While it’s good to know that we naturally dislike the feeling of parting with non-renewable resources like cash, and equally helpful to know that we’re susceptible to being lured into over-spending, we have to face some realities too.
You’re probably going to have one or more credit cards. Uncle Sam probably makes you have one for official travel. It’s the easiest way to start a credit history to enable apartment applications and other early adulting activities. You generally need one for certain transactions such as rental cars.
Many people max-perform the credit card game, slaying the companies by taking hordes of miles and points to enjoy fantastic vacations. Many other people think they will do this and have Castanza-sized wallets full of cards.
Debit cards aren’t necessarily better. Fraud protection is scant with debit cards/checking accounts compared to credit cards. We’re still swiping plastic, so even though we might feel a little closer to the loss of our money resource, we get to delay the pain a bit.
Credit cards can muddy the waters on how much we really spend. It’s common for families to spread spending across various cards and checking accounts (plus PayPal, Venmo, etc.). Even using an aggregator like Mint.com, automatic transaction categorization is often more miss than hit. Realistically, your family probably has several hundred transactions per month, so almost any level of manual categorization is a non-starter. Want to know how much you really spend on groceries? Good luck!

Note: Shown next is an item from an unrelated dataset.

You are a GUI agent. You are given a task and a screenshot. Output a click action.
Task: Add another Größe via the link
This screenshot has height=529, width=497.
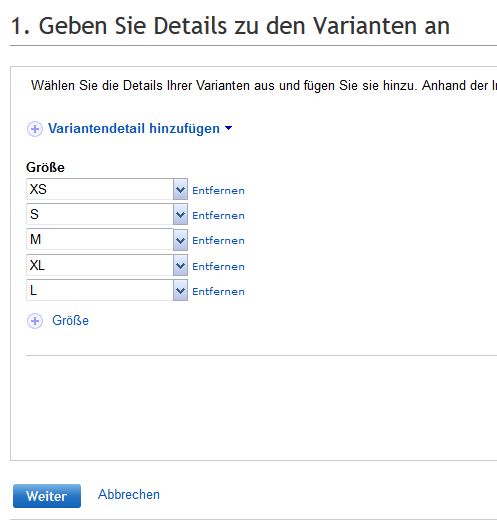pyautogui.click(x=70, y=321)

Card spending can frustrate cashflow discussions. Not every couple meets weekly to debrief last week’s spending and brief this week’s purchase plans… When each spouse has one or more cards/accounts to spend from, it can be difficult to find, let alone raise the issue, “Hey hon, I noticed that we spent $3,369.79 at Amazon, Target, and Walmart this month…”
The Other Pains
Most of us know that interest charges on credit cards make the feels on Index Universal Life Insurance look like pocket change and since we usually pay them off, then we probably don’t pay a lot of interest.
Some families view credit cards as an emergency fund. This is a gusty move Mav, as the time to run up bills that could amplify with crippling interest might not be when the emergency is a job loss, furlough, or other cash-draining event. What’s more, when the economy gets shaky, banks like to reign in risk and often cancel cards or lower credit limits.
The Other Premiums
Credit cards offer much better fraud and identity theft protection than bank accounts and debit cards. Some cards offer primary car rental insurance so that you don’t have to file a claim with your insurance company or pay out of pocket. Credit cards offer convenience so that you can swipe for a five-figure purchase while taking a little time to finish moving money between bank accounts to pay the bill. Credit cards allow you to pay off your balance as often as you like so there’s no need to wait for shock and awe at the end of the month.
Cleared to Rejoin
Our society is no more going to give up political polarity than it’s going to give up using credit cards. Credit cards are convenient, but their issuers have spent a lot more time thinking about how to get us hooked on them than we can possibly spend trying to outwit them. Once we’re hooked, our risk of overspending, high fees, and excessive interest go through the roof.
On the other hand, cash is both a pain to use in the 21st century and causes real pain when we use it. The disincentives for cash are strong and growing.
If we’re going to win the battle of Premium vs Pain we need to remember:
Cards are convenient, but they’ll keep us overspent, buried in unusable data, and generally separated from our money (physically and emotionally).
Cash is a hassle, but it keeps us mindful of a finite resource.
The default is that banks win unless stay in the fight to balance the Premium and the Pain.